Task description: Everything from the line with "Screen dimensions: 800x414" to the final line of the entries, both included, should be restated word for word; please omit the pictures.

The data:
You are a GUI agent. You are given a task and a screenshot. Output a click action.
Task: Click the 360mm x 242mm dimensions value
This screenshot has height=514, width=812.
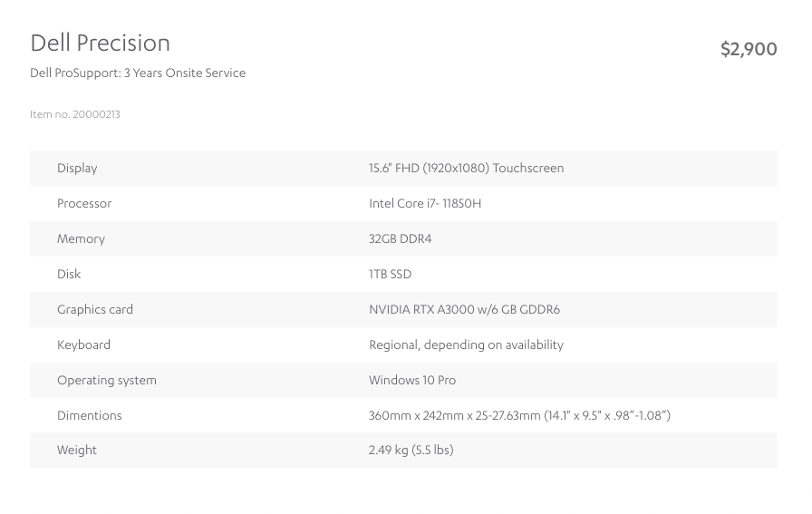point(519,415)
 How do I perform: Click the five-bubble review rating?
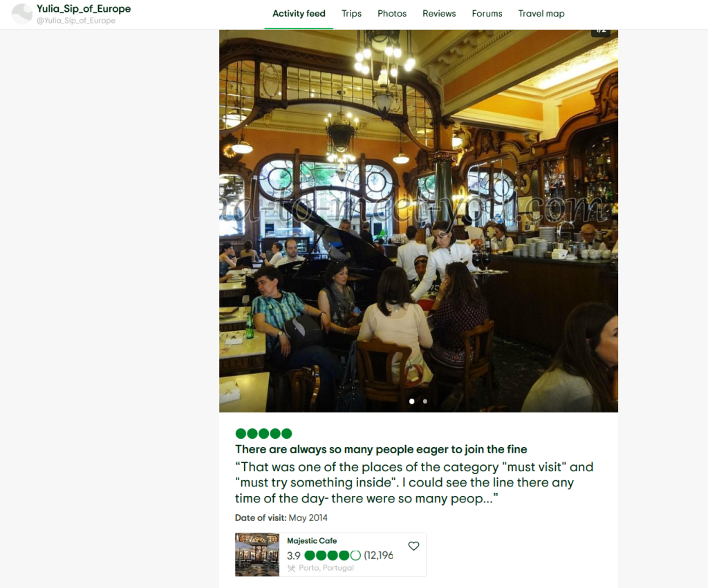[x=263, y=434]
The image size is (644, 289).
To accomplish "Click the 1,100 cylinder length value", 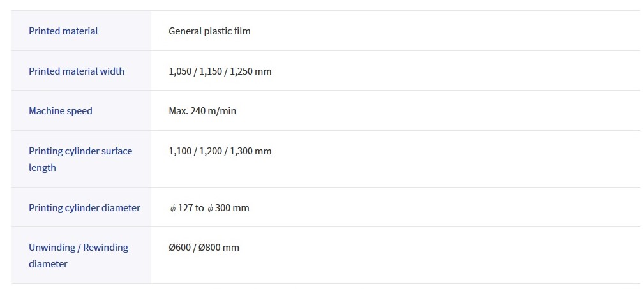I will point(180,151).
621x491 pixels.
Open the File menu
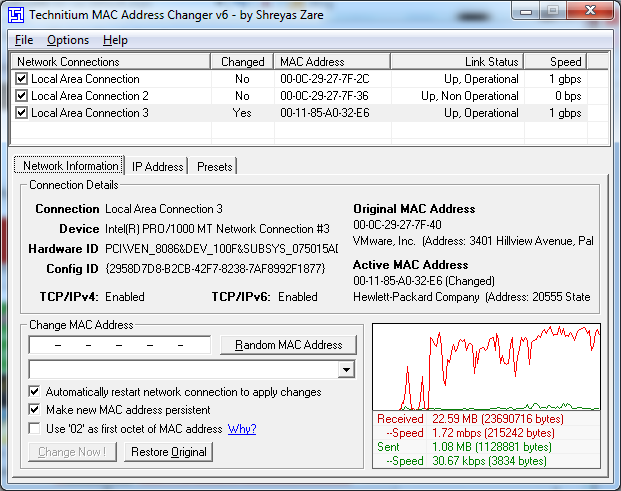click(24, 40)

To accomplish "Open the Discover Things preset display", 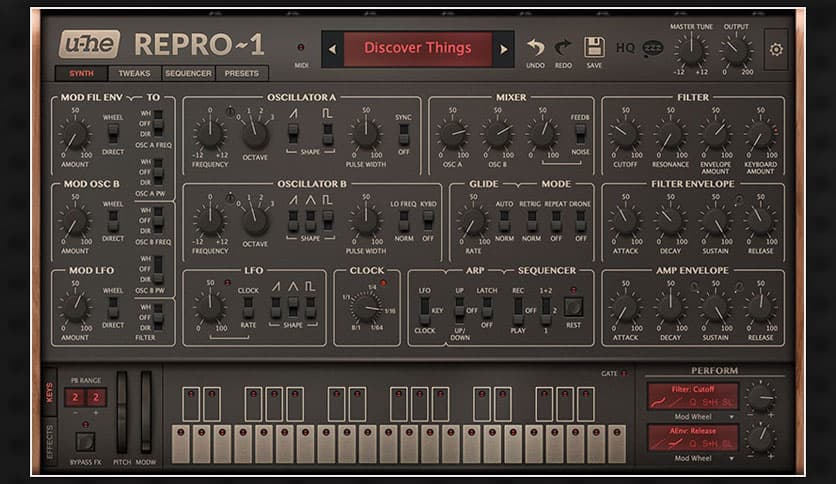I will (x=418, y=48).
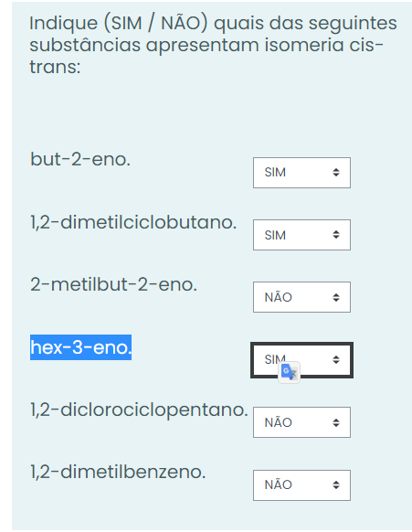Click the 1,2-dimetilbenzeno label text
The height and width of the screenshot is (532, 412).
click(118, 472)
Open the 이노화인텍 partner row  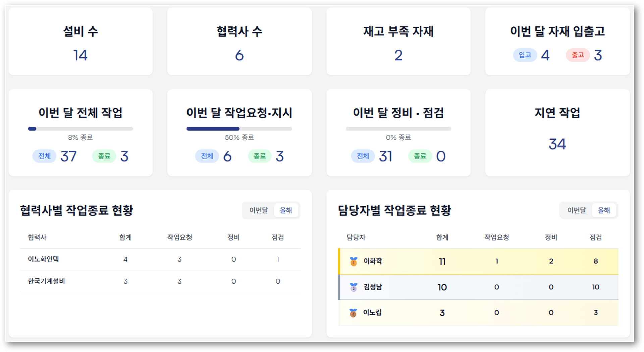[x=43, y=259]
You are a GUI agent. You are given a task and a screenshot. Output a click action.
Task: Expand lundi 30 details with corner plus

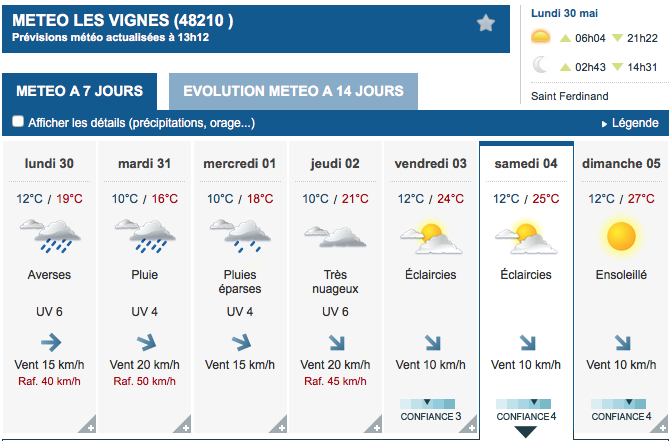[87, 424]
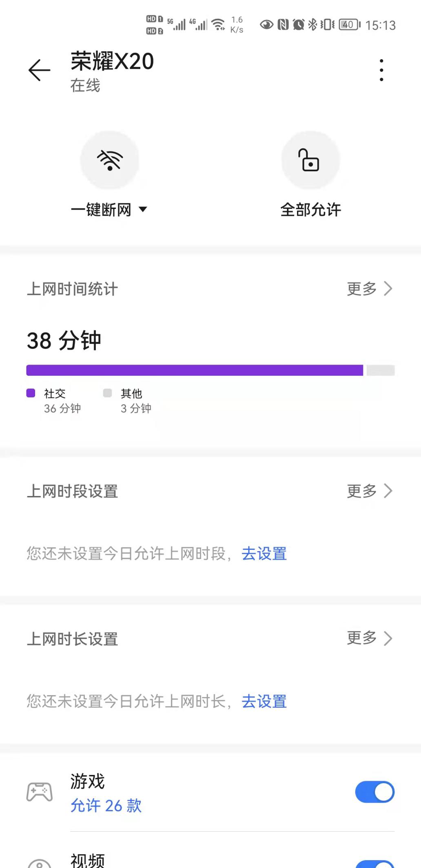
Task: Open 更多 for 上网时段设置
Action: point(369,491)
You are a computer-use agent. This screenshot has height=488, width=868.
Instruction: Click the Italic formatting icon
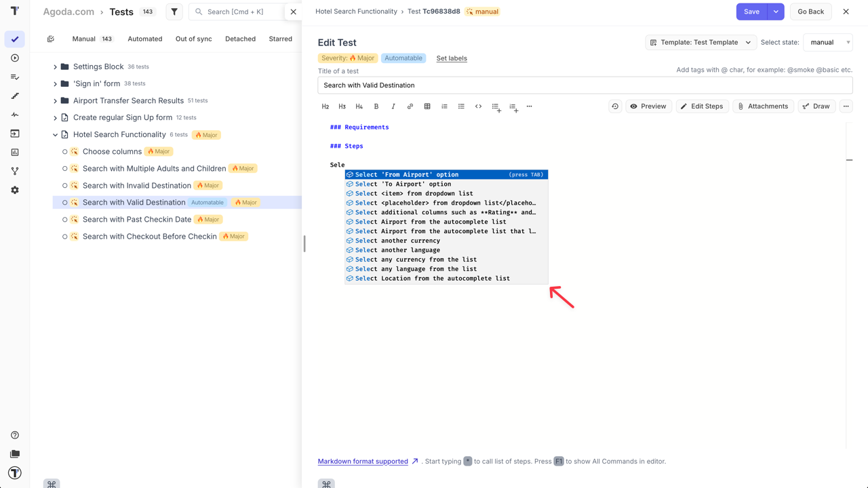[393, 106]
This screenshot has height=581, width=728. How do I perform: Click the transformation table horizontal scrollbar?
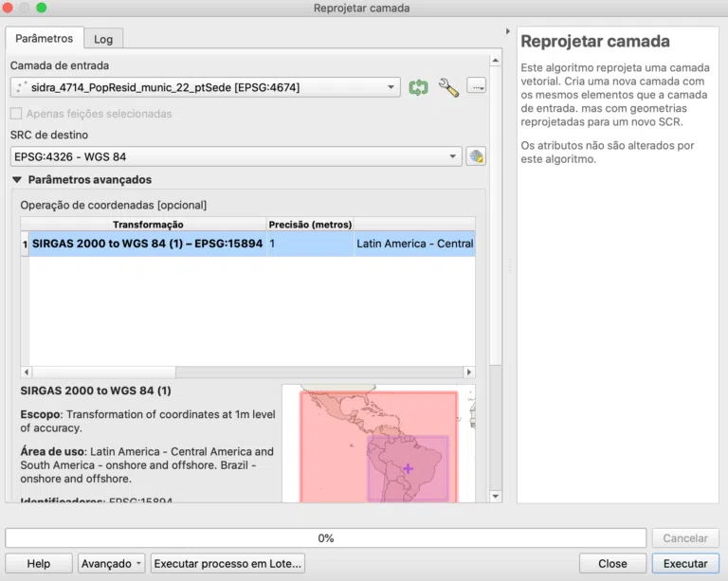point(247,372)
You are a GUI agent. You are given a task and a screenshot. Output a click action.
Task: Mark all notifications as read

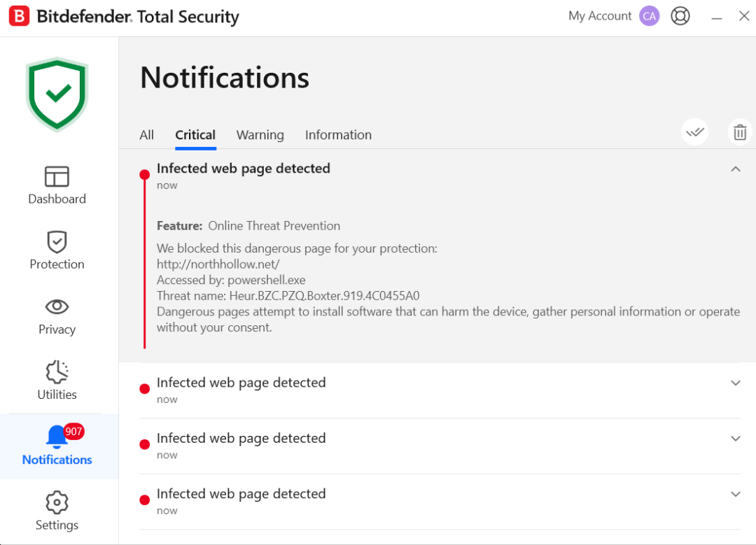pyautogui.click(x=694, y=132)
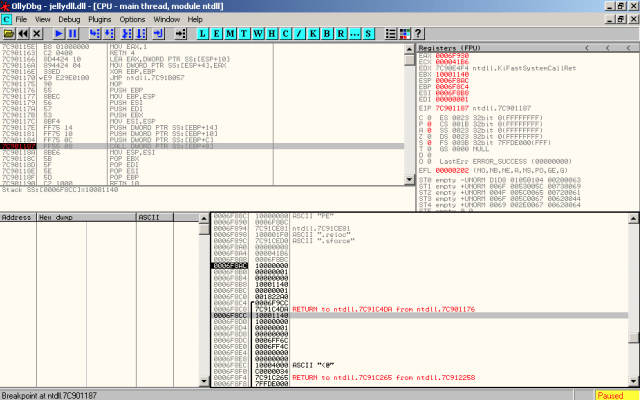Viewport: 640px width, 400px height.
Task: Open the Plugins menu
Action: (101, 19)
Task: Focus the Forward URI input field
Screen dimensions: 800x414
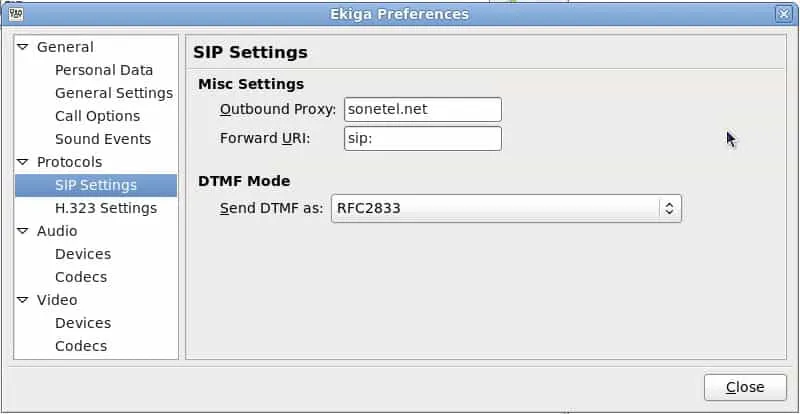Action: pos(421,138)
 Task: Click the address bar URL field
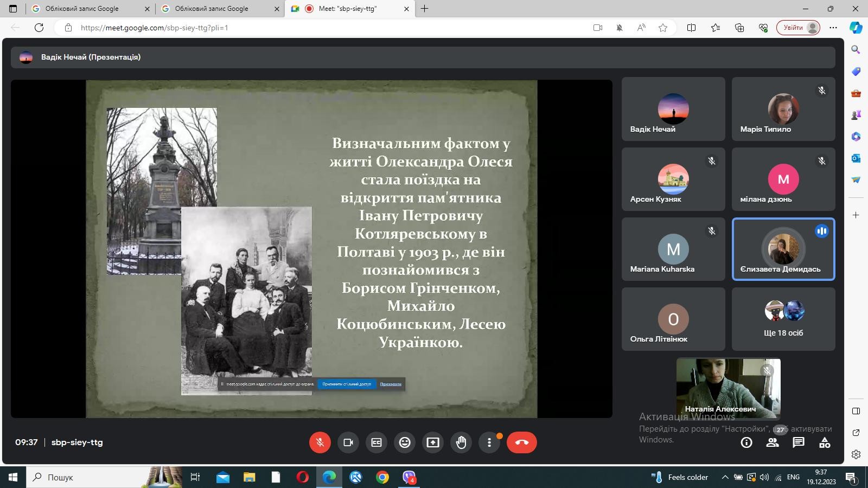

Reply:
Screen dimensions: 800x414
Action: pos(421,138)
 Task: Click the address bar URL field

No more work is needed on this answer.